The woman looked up resentfully. “Your messages.”

“This last one—Mr. Sidney. Who is Mr. Sidney?”

“A personal call, that was.”

Oh yes, Isabel thought. Colin. Who’s going to leave home for me. She sat down at her desk and took the evening paper out of her bag. She read of a car-crash and a dog that had drowned. She did not want to go home, did not relish the evening ahead of her. But then she did not look forward, either, to the next working day. There is something radically wrong with my life, she thought, that I have fallen to such vicious amusements; and such stretches of emptiness between them.

It was almost seven when Isabel arrived home. The house was a brick-built bungalow, ten years old, of a solid and uninspired design. The lamps burned at each side of the wrought-iron gates, but Mr. Field had not drawn the curtains. She put the car into the garage, and let herself in at the front door.

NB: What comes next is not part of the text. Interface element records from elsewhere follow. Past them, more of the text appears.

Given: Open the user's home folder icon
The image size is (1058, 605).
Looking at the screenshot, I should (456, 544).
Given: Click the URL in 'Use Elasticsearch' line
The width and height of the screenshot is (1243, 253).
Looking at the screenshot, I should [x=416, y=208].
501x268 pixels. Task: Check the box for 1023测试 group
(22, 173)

There were no lights on in the hall, and before she found the switch she caught her foot against something soft, lying beside the telephone table. She bent down and explored it with one hand. It was a plastic carrier bag, a small one full of laundry. A tablecloth—which had been clean, she thought—a few pairs of socks, one shirt. Token laundry, this. Damp blue powder clung to her fingertips. She flicked it off. Her heart began to beat faster. Anger and fear, she thought, fight, and flight. If only we could ever do either. She tried to calm herself, standing with one hand against the wall. Mr. Field appeared at the top of the stairs.

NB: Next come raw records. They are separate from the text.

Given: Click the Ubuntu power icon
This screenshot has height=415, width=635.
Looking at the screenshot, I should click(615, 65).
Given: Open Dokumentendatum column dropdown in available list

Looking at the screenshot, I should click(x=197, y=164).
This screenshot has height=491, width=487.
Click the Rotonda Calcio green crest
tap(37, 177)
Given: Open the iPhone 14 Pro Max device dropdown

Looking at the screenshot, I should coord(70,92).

“Is that you, Bella? You’re very late.”

“Just as well, it seems to me.”

He cringed at her tone.

“Come down here,” she said.

“I’ll make you a cup of tea. Oh Bella, please don’t work yourself up.”

He came down and stood before her, blinking and contrite, a man of seventy.

“You’ve been drinking,” she said.

“Just a nip.”

She kicked out viciously at the bag of laundry. “There’s nothing wrong with the washing machine.”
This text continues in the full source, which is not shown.